I have sbt.build
like that, to do Spark programming :
libraryDependencies ++= Seq(
"org.apache.spark" %% "spark-core" % "3.0.1" withSources(),
"com.datastax.spark" %% "spark-cassandra-connector" % "3.0.0" withSources()
...
)
As my program use other libraries than Spark itself, I have to use sbt assembly
to generate an uber Jar, that I can use as an argument to spark-submit
, in order to run such spark application in my spark standalone
cluster.
The resulting uber-jar
output works like a charm.
However the compilation took a lot of time, and I find such method too slow to iterate in my development.
I mean, at every Spark application code change, that I want to test, i have to run another compilation that output the uber-jar
with sbt, and each time, it takes very long (at least 5 minutes) to be done, before I can run it on my cluster.
I know that I may optimize a bit the build.sbt
to faster a bit the compilation. But I think it will remain slow.
So, my question is, if you know that there are other methods that completely avoid to build an uber-jar
?
Ideally I think about a method, that I just have to trigger sbt package
(lot faster than sbt assembly
), and where I then just can tell at the spark-submit
level or at the spark standalone
cluster level, which additionnal jars to load.
However for instance, the spark-submit
seems clear about that..
application-jar : Path to a bundled jar including your application and all dependencies
.. so may be I have no other choice ..
Any pointers to speed up my Spark development with Scala, SBT, and additional librairies ?

» Provided material:
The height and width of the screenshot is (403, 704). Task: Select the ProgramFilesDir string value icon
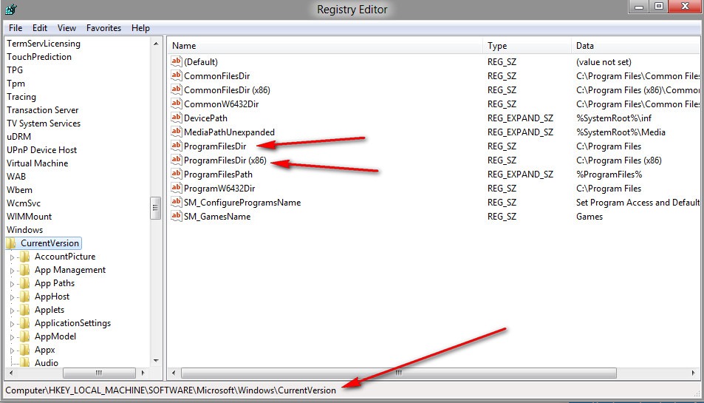pyautogui.click(x=176, y=146)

» Stated problem 1:
How would you render this sentence from the Spark build post in Spanish: "However the compilation took a lot of time, and I find such method too slow to iterate in my development."
» Stated problem 2:
Could you reproduce the Spark build post between "The resulting uber-jar" and "on my cluster.", inclusive, renaming "uber-jar" to "fat-jar" everywhere it occurs?
The listing is drawn from a separate source.

» Written reply 1:
Sin embargo, la compilación tomó mucho tiempo, y este método me parece demasiado lento para iterar en mi desarrollo.

» Written reply 2:
The resulting fat-jar
output works like a charm.
However the compilation took a lot of time, and I find such method too slow to iterate in my development.
I mean, at every Spark application code change, that I want to test, i have to run another compilation that output the fat-jar
with sbt, and each time, it takes very long (at least 5 minutes) to be done, before I can run it on my cluster.